C’era una volta…così iniziano le favole e le bambine lo sanno che regine e principesse animeranno le pagine colorate di una fantasiosa avventura. Tutta rosa, capelli lunghi, occhi grandi e nasino all’insù saranno i tratti scontati di una principessa, in attesa del bacio del principe azzurro che coroni il sogno d’amore. Altrimenti, non è una vera principessa, così dicono. Forse dicevano! Diamoci un taglio. Niente di più triste che essere ferma ad aspettare qualcuno che ci completi, come se non lo fossimo già di nostro. La metà di una mela che per sentirsi perfetta passa la vita a cercare affannosamente l’altra. E se invece insegnassimo ai nostri bambini che la vita è meravigliosa se la si vive nella piena consapevolezza di sè? Di essere altro dagli stereotipi di genere che il passato continua a propinarci come futuro? Non fermiamoci a lanciare il cuore oltre l’ostacolo, ma la testa. Non limitiamoci ad essere etichettate come delle ”quote rosa”, ammetteremmo, senza mezzi termini, che siamo una minoranza che va protetta. Ma protetta da Chi? Siamo noi le paladine di noi stesse.

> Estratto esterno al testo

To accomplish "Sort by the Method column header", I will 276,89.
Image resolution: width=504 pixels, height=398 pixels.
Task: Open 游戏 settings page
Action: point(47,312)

Dobbiamo esigere rispetto da tutti, denunciando ogni forma di sopraffazione e mortificazione, soprattutto quando esse provengono da colui che abbiamo scelto al nostro fianco, nel percorso di vita. Amico, fidanzato, marito, compagno non devono ‘accompagnarci’, per quello ci sono gli amici a quatto zampe, ma sceglierci ogni giorno. Questa bellissima e maledetta giornata in cui si ricordano le donne, vittime di violenza, dobbiamo viverla come l’occasione per affermare che dalle cicatrici, che segnano i loro corpi, dovremmo imparare tutti noi a tracciare le mappe delle soluzioni ad una tragedia che tinge di rosso il rosa, di viola il blu di un cielo che ci ricorda che siamo vive. Oggi più che mai mettiamoci la faccia. Io ho iniziato dalla mia.